## [HOW TO COMPLETE THIS TASK]
Within the data below, count the lines that include the word "text". Provide the number and nothing further.

## [EXTRACTED INFORMATION]
▼

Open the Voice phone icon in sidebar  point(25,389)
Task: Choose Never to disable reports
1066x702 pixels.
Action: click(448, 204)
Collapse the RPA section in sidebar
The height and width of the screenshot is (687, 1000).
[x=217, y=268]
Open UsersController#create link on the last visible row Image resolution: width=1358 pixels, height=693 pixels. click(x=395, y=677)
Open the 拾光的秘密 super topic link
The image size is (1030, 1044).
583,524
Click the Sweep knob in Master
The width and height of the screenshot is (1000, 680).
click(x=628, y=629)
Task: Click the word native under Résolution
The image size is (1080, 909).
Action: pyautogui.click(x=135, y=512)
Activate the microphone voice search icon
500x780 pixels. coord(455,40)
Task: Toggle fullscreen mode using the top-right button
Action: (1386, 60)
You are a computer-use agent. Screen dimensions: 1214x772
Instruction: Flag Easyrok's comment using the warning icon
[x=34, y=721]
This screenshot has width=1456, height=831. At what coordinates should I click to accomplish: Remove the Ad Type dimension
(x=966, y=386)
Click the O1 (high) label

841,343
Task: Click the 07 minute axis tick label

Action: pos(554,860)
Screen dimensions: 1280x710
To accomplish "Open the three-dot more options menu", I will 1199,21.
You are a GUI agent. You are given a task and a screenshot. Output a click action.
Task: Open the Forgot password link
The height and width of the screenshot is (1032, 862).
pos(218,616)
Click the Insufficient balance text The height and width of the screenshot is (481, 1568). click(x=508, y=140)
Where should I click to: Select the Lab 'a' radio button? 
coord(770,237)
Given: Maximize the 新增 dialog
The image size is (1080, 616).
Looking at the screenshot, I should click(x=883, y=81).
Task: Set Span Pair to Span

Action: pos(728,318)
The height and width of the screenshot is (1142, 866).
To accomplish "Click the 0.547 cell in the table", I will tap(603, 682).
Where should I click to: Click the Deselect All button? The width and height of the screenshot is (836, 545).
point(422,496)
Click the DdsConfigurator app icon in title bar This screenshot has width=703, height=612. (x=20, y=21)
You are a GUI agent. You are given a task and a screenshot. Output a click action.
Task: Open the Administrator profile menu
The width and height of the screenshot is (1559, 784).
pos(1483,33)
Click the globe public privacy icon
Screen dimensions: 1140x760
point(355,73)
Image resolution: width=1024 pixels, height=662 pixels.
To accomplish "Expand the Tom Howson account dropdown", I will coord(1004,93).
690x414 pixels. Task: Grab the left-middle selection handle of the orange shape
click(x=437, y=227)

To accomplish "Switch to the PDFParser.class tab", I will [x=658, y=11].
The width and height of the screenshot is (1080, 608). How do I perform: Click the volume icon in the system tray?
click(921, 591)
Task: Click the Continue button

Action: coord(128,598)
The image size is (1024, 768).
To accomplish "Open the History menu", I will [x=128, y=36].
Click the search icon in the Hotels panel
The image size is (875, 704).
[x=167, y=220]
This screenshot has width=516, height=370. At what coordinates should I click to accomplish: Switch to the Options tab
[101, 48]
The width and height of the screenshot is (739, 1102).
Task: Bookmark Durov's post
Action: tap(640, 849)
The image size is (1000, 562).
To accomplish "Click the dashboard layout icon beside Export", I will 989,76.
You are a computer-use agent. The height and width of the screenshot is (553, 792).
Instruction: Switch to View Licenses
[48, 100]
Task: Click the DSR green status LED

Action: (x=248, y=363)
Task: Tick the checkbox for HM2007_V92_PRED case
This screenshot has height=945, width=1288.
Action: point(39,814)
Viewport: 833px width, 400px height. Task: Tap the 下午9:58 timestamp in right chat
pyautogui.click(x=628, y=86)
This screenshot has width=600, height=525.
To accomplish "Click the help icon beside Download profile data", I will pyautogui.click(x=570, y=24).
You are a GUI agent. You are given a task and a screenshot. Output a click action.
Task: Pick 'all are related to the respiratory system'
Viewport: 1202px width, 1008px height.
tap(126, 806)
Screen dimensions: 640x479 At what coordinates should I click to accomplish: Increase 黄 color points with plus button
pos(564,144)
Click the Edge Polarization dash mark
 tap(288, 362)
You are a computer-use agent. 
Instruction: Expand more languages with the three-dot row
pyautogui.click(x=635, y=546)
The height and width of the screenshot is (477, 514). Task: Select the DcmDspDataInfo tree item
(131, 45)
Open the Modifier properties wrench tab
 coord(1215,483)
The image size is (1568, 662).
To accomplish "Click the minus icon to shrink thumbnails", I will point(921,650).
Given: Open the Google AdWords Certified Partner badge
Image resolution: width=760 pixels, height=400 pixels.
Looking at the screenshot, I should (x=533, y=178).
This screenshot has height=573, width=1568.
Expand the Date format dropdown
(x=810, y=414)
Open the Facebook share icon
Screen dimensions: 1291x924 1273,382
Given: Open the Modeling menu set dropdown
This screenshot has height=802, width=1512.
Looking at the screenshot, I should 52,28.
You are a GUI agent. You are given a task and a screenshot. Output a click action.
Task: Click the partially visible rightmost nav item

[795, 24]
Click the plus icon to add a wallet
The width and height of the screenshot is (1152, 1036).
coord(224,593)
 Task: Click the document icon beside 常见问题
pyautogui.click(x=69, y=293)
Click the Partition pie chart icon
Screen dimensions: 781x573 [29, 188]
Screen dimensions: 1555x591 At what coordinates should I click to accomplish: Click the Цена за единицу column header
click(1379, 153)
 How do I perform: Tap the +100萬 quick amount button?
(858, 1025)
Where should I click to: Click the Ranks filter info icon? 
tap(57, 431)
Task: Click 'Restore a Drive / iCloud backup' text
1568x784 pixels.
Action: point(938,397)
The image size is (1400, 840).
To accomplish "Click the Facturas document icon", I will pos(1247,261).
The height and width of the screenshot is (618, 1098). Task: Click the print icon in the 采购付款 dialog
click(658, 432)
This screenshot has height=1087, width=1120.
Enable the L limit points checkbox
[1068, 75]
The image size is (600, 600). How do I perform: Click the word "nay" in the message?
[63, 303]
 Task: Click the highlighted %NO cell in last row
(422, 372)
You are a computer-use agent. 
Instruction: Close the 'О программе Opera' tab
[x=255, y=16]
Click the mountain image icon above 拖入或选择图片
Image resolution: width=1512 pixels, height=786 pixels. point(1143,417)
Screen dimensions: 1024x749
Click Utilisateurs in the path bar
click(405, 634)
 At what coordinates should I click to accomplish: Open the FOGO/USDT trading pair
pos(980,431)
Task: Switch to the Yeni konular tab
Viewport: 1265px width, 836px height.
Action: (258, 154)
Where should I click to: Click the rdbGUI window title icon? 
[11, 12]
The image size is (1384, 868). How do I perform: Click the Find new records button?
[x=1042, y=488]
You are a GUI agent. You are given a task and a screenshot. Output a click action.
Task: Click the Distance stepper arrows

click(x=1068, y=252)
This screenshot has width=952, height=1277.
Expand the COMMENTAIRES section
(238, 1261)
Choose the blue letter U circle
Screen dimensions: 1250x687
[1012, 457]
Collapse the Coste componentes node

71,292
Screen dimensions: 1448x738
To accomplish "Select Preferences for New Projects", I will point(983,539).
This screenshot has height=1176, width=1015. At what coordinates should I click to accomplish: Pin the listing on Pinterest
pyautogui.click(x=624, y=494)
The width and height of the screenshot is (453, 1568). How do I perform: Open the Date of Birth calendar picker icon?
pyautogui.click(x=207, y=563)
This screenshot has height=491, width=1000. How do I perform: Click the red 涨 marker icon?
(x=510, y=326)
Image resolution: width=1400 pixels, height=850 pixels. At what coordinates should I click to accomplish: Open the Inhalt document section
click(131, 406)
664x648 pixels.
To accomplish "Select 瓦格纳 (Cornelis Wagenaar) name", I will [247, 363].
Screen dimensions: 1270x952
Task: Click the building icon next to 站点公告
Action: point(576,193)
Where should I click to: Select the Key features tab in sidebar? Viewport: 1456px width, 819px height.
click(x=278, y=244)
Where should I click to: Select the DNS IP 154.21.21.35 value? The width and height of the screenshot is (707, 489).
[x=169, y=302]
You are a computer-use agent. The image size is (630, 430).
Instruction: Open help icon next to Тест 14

▲

## [RESPONSE FOR THIS EXERCISE]
2